Tuesday, July 21, 2009

Gone a bit dead

It's interesting how I think the best you can do is roughly aim for something and then whatever will come takes over, like fishing but far less precise. I found someone on Facebook who wants to see me, of all the hundreds of people I've contacted this is only the third. I will see. And I actually found another old sign using Streetview which wasn't at all hard to get to either. I also reckon where the meeting is and what happens is also pretty well out of my control besides keeping it out of the centre of London. Like many things I see a certain age looming ahead and don't want to be past it before the good things finally arrive.

Besides a few work bookings there's nothing else planned ahead although the football friendlies are on so may actually get to one if convenient. I think expecting things is against both practical and spiritual rules and far better to get used to only being concerned with the present, however boring that may be. But the mind also assumes that will continue indefinitely if there's nothing ahead known to change it, but we never really know in reality.
So for a change it has made my mind a bit blank as well, which considering it's time for bed and I'm working tomorrow may have a good reason. I had no idea how much I'd written last time till I just scrolled through it and was amazed how so much can come for so little. I don't know how many people can be arsed to read more than about an A4 page, I suspect not many, but when I've something I like reading I can read quite a long way.

I'm sorry I haven't got much more to report for a change, it was too early to go to bed and for a change I'd run out of other websites which happens a couple of times a year. Those of you who are not single wouldn't have a clue what it's like to have to fill nearly all a day on your own. It's also inclined to make you appreciate the rare times you do speak to interesting people and make the most of it. Work doesn't really count as I can't even talk about myself as part of the rules. That's work and not conversation however interesting some of the people may be. I suppose there could be a place for counsellors who also light their farts (no I don't but others do), discuss their sex lives (never seen the need either), although one area that could never help is comparing your own problems which is the very thing many untrained people do (like my late grandma always did). 'You think you've got problems...' is the most pointless way to try and help anyone as you've instantly ignored them and switched to you. Still, I get well paid for such discipline and don't really slip up as it was always how things were done.

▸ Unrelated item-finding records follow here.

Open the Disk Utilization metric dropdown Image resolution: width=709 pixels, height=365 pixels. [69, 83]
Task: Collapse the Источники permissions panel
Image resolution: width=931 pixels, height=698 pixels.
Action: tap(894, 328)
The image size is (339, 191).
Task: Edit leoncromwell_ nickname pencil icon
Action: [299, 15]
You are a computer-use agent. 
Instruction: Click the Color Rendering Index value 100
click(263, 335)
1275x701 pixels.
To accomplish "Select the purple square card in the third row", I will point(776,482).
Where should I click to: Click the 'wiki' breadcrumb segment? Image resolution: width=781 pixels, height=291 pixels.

I also believe the offers so many counsellors claim they have for sex, male and female, is a bit of false advertising. After 17 years I've had no more than a couple of hints and from the stories I've heard in private the ones who claim more frequently act on it. It's one thing restraining your self interest but another rejecting it totally. Not that I believe many of them, unless I really am such a turn off. So having all these yawning gaps for a very long time I have just read they are the basis of stress and disease. Holy shit, what a surprise. Counselling aside I tell everyone you can't think of many problems when you're on the job with someone you actually like. And very few people disagree. That was one of the things nature got right, but then fucked up when it made women treat it like a currency that had to be earned. Bad mistake. People appreciate things when they have them, lose them and get them back again, not when they are rationed permanently. That's just socialism.

Well I think I've even bored myself but now stopped myself going to bed early which is a mixed blessing. There's always something that stops me, obviously excepting sex. In fact that's the only reason I go to bed early excluding illness. When there's someone to go to bed with then no reason not to. So any of you guys not appreciating your partners learn from those who have none. And if it's that bad then drop it as it's even worse being with the wrong person than alone as it's like a ball and chain. Empty freedom is better than that as I just about remember.